START EXTRACTED RECORDS
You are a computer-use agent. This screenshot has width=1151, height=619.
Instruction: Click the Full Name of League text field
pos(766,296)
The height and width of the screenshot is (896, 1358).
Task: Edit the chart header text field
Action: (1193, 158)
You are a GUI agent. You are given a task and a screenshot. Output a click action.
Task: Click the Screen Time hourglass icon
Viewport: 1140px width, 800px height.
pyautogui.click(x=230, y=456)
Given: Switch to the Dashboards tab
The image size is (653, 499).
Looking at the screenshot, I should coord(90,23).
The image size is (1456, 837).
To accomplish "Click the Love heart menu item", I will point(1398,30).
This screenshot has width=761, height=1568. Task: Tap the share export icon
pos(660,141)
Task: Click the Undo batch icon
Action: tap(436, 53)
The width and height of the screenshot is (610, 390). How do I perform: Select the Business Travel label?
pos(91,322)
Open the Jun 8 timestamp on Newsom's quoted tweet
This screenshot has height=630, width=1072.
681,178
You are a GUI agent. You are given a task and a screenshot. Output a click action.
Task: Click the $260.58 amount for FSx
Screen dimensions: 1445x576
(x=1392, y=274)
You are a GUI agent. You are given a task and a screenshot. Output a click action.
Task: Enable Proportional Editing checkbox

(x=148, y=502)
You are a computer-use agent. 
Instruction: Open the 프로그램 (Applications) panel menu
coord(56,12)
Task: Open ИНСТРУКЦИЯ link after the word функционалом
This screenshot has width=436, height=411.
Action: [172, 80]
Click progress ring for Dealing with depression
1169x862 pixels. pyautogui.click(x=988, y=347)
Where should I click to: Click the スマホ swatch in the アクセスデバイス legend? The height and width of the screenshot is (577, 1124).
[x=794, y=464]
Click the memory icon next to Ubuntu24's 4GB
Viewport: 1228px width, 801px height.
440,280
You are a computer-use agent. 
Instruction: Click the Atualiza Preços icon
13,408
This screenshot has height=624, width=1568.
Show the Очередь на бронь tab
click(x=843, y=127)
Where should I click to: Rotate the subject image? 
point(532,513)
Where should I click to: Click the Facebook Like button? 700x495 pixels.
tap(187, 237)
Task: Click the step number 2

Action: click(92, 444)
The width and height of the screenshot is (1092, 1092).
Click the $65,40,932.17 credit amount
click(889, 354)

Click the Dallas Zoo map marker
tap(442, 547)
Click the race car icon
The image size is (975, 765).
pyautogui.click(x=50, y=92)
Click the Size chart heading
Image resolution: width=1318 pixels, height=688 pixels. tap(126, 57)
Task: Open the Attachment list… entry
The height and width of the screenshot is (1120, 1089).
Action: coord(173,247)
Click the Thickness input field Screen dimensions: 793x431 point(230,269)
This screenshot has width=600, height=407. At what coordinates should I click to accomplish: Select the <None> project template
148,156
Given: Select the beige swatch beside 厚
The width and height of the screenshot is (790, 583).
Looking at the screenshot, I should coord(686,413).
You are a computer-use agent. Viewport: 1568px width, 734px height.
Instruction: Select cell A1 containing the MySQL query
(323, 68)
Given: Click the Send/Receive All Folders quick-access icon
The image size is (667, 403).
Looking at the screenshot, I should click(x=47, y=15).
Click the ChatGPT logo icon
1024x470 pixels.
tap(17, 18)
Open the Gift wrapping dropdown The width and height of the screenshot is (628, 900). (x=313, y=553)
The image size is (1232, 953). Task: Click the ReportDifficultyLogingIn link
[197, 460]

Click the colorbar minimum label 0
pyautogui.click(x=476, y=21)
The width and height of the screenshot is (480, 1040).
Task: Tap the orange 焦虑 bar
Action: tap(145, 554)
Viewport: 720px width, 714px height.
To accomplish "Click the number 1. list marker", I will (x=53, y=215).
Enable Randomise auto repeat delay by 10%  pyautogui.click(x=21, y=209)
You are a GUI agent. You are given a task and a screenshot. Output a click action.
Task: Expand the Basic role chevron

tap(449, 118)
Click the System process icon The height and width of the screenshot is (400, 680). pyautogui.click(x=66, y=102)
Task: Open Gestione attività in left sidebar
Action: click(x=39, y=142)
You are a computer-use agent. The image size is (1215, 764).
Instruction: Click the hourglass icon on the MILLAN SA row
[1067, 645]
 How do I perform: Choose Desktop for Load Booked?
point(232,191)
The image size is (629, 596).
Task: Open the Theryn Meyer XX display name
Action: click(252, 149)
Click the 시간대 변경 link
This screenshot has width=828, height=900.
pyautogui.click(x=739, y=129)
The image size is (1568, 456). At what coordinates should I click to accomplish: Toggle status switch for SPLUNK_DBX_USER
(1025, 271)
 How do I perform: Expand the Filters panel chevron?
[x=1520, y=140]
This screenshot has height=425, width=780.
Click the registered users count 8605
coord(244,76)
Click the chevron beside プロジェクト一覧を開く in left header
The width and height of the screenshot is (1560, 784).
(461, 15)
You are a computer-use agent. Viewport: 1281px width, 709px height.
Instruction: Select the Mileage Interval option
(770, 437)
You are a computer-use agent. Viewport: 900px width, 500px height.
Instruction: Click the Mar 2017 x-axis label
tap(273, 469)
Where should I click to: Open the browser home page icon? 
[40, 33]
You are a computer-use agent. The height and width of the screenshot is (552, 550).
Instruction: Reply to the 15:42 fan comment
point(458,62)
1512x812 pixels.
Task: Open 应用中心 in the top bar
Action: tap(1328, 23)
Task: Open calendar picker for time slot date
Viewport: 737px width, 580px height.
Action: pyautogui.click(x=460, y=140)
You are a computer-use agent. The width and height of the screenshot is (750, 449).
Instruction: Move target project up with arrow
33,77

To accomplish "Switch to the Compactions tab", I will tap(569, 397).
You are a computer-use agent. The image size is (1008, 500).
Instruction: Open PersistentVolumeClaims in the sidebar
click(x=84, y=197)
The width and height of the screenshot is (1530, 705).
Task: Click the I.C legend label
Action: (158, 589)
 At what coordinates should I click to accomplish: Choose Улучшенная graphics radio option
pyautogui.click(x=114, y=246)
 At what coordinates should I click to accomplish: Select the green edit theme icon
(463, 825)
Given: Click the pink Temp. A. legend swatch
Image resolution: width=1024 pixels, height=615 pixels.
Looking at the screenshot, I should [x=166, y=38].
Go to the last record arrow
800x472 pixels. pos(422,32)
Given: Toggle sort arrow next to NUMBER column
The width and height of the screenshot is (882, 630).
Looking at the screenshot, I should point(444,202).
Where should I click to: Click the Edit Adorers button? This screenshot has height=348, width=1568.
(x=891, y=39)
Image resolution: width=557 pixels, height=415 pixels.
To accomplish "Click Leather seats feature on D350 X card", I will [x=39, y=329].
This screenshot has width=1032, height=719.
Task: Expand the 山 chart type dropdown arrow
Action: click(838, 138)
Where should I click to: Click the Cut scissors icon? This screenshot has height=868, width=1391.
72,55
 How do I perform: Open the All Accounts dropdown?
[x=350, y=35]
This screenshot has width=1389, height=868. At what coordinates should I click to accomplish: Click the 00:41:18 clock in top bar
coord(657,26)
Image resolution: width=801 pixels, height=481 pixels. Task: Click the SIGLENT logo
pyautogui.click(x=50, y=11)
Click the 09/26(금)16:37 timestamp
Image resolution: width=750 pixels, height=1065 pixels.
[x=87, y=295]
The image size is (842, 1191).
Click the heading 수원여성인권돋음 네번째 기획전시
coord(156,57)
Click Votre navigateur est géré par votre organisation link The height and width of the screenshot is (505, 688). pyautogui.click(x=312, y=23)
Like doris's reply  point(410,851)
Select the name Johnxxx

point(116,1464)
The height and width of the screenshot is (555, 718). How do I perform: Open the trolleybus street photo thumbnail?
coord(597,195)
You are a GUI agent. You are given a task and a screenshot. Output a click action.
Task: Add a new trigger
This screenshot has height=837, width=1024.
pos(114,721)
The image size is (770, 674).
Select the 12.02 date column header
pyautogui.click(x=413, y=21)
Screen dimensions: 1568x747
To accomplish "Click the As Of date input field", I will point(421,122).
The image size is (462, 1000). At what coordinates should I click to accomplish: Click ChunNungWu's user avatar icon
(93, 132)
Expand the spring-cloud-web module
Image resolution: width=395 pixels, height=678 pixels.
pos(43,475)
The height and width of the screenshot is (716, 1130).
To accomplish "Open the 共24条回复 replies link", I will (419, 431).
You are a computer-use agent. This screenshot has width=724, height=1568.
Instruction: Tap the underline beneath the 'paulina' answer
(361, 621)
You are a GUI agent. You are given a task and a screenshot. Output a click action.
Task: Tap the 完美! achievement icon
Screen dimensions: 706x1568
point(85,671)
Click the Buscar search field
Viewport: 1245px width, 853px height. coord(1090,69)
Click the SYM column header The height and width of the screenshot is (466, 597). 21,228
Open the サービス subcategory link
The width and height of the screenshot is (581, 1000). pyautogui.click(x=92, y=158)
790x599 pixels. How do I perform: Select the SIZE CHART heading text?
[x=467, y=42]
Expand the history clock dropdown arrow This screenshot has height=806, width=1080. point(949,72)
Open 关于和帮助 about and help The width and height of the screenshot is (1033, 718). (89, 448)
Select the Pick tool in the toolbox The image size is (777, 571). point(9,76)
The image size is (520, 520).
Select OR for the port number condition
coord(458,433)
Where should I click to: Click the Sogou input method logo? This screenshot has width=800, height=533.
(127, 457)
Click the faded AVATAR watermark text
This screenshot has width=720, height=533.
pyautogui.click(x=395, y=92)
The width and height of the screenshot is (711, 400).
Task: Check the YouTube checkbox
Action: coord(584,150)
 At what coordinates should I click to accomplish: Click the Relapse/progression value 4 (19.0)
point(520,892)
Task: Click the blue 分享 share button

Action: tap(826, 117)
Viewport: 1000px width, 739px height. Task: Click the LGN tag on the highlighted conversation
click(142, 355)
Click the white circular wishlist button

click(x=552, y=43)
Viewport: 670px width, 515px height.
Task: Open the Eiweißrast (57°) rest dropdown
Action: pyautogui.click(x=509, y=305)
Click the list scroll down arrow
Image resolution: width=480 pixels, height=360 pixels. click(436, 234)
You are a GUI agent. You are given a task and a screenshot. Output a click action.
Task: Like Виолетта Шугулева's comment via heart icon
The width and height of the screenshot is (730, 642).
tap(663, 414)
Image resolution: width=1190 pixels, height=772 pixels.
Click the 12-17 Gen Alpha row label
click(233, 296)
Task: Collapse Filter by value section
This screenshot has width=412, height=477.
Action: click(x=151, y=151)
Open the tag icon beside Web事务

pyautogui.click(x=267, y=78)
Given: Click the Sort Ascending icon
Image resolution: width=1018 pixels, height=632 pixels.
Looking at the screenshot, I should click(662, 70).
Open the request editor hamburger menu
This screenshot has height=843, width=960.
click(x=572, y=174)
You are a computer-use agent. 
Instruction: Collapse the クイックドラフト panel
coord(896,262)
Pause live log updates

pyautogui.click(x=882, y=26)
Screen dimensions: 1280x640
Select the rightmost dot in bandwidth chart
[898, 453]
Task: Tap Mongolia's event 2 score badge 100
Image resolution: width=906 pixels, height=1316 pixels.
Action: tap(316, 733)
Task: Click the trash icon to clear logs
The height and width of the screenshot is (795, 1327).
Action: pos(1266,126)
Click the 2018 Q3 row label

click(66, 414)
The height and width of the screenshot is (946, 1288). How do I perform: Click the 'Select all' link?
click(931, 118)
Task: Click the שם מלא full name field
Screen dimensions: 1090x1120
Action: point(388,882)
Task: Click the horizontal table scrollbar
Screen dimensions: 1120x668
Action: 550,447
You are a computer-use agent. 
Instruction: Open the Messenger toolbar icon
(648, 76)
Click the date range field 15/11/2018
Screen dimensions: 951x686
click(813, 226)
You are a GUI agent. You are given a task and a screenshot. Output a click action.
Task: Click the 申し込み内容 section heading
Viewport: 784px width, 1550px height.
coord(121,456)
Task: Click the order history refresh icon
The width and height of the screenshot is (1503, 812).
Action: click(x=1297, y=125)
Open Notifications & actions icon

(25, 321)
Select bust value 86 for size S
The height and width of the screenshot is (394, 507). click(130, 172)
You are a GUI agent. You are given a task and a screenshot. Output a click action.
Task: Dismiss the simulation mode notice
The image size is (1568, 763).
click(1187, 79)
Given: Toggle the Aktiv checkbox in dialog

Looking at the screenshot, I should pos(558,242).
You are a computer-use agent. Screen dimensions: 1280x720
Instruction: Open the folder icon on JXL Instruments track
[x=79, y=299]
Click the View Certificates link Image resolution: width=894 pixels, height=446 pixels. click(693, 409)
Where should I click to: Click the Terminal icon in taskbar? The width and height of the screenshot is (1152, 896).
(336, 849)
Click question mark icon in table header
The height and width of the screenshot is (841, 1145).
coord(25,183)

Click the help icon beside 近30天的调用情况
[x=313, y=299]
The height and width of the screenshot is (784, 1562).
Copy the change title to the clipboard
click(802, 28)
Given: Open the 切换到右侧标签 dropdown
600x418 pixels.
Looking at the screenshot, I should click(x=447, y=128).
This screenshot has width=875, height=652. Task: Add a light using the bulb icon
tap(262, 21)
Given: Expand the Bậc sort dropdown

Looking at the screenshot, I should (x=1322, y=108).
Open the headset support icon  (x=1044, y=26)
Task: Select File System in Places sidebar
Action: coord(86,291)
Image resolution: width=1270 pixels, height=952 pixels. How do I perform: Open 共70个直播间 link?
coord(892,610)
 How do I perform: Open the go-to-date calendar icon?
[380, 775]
END EXTRACTED RECORDS
→ **ACTIVITY**: Give the number of lines in the data that contain the word "history", and add no other text.

→ **WRITTEN RESPONSE**: 2